Innovative strokeplay, as much as a bowler learning new tricks to fool the batsmen is a natural part of the game’s progress and as explained last week, the theory of the game is that it is becoming more vibrant each passing year. To remain competitive at international level, one has to keep changing for the good of the side of which you are a member, as it helps develop ideas.

This is something learnt when doing a level two coaching course in Centurion, South Africa in 1989 when we had a think tank (so-called brainstorming) session about modern techniques after watching a scratchy video of such golden oldies as K S Ranjitsinhji, Gilbert Jessop, Sir Jack Hobbs and Sir Donald Bradman. Do not forget as well, how, in the pre-World War 1 era (up to 1914), a batsman had to hit the ball out of the ground, a la Chris Gayle against the Australians at The Oval, for it to be recorded a six. Merely clearing the boundary was a four – later a five.

It is why you had such big hitting batsmen in that era, who all played on rain-affected pitches and had to use their feet against crafty spin bowlers who used such conditions to bowl sharp leg-cutters or off-cutters.

As for the Mathews fielding acrobatics juggling efforts, which totally bemused Ian Bishop, the commentator at the time, it is a matter of knowing your law and applying it, as did in this case Nigel Long. At no stage did Mathews have his feet grounded when palming the ball back into the field of play from outside the boundary, which allowed him to save the six.

It is not a dubious decision at all as suggested in a couple of references in England print media to the Mathews fielding effort, but smart thinking. It left Dwayne Bravo puzzled over being denied the six, but as the on-field umpires were not in the correct position to judge, the natural call is to ‘go up stairs’ to the TV monitor, hence the fairness and correct result of the fielding.

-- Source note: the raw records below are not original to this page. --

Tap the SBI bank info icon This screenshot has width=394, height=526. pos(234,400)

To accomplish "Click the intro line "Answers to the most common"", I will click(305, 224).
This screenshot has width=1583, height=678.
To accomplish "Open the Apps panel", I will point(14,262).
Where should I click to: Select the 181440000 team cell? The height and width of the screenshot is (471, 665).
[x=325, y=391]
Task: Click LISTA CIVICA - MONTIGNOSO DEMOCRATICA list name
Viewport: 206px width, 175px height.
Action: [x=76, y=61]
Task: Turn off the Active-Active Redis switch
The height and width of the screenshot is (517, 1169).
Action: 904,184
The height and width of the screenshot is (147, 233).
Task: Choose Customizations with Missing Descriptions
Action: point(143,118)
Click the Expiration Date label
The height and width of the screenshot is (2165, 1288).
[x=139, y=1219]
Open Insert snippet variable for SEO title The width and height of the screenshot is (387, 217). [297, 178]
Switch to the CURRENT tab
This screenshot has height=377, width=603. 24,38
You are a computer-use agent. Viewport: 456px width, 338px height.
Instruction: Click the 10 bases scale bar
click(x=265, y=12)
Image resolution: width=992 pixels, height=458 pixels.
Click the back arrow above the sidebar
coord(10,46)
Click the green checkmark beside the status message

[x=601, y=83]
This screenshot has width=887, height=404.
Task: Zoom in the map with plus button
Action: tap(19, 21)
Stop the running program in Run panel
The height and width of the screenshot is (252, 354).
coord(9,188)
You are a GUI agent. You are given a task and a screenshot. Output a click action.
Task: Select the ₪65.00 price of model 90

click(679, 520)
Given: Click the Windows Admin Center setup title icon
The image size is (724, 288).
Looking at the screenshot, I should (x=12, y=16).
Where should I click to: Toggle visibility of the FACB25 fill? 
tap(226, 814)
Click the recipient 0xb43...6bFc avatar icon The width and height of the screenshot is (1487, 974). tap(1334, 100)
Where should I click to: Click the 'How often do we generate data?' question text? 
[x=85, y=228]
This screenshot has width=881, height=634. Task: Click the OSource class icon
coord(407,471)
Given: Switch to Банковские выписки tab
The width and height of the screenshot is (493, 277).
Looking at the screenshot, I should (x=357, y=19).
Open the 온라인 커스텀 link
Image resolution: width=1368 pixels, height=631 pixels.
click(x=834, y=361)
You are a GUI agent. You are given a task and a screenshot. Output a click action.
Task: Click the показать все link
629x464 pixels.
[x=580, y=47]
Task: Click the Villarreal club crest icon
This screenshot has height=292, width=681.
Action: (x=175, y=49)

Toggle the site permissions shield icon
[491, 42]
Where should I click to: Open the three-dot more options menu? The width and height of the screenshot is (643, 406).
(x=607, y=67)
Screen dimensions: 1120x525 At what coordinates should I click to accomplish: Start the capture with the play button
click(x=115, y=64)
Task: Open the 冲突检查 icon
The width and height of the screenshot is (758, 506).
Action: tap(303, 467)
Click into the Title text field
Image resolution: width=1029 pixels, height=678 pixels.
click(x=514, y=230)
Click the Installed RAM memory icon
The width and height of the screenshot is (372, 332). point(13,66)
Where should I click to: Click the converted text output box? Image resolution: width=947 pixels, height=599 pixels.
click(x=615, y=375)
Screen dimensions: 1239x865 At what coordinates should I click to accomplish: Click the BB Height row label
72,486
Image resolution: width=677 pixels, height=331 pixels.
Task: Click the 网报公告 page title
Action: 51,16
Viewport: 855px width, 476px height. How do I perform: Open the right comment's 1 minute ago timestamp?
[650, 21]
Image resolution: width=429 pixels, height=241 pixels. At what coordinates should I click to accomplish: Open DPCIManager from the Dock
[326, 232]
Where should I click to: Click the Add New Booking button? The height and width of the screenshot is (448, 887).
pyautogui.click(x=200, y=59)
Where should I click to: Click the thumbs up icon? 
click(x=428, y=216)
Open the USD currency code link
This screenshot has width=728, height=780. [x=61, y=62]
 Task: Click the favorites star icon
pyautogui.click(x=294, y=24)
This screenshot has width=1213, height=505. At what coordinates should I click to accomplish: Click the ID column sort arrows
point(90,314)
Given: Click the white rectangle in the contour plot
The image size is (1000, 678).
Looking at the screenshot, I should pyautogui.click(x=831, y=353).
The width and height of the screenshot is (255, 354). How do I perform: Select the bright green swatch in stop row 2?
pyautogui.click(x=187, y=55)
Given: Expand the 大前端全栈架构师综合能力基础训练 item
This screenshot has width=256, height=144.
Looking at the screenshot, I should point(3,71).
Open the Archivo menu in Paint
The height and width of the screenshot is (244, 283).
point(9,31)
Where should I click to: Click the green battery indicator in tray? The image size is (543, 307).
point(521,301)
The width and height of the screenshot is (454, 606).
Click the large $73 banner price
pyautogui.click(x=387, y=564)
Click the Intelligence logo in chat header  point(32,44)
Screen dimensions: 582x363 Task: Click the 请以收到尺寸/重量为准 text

There is a similar action earlier this year when an Australian fieldsman Adam Voges pulled off an equally bizarre catch to dismiss Brandon McCullum. In trying to take the catch at long-on off Nathan Bracken’s bowling, Voges had managed to toss the ball upwards before tripping over the boundary, yet had quickly enough recovered to complete the catch. McCullum watched the events along with Voges’ bemused Australian teammates on the big screen and accepted his fate.

As it was given scant mention in Sri Lankan newsprint media, it has been quickly forgotten.

As for Sri Lanka’s efforts to win another ICC event – officially titled the ICC World T20 and not as some media keep referring to is as a World Cup when there is only one World Cup – hopes remain high.

It is little more than two years since Sri Lanka were South Asia’s sole representative in the semi-finals of the last dysfunctionally organised World Cup. It is now four months since the nation’s players were victims of terrorists in Lahore, yet such has been their mental strength, as members of the battered island, where terrorism still stalked the streets, they have managed to overcome such trials and tribulations.

What was interesting though is how, when Sri Lanka played the West Indies lined up, the PA system want everyone to stand to attention to sing the two national anthems. While the Sri Lanka players seemed to mumble their way though, the West Indian players were largely mute when David Rudder’s tuneful ‘Rally around the West Indies’ was belted out.

Unlike Sri Lanka which is one island, the West Indies is made up of a collection of nations, which suggests a West Indies national anthem is a terrible administrative misnomer; a lesson for to be remembered for those organisers of the 2011 the World Cup.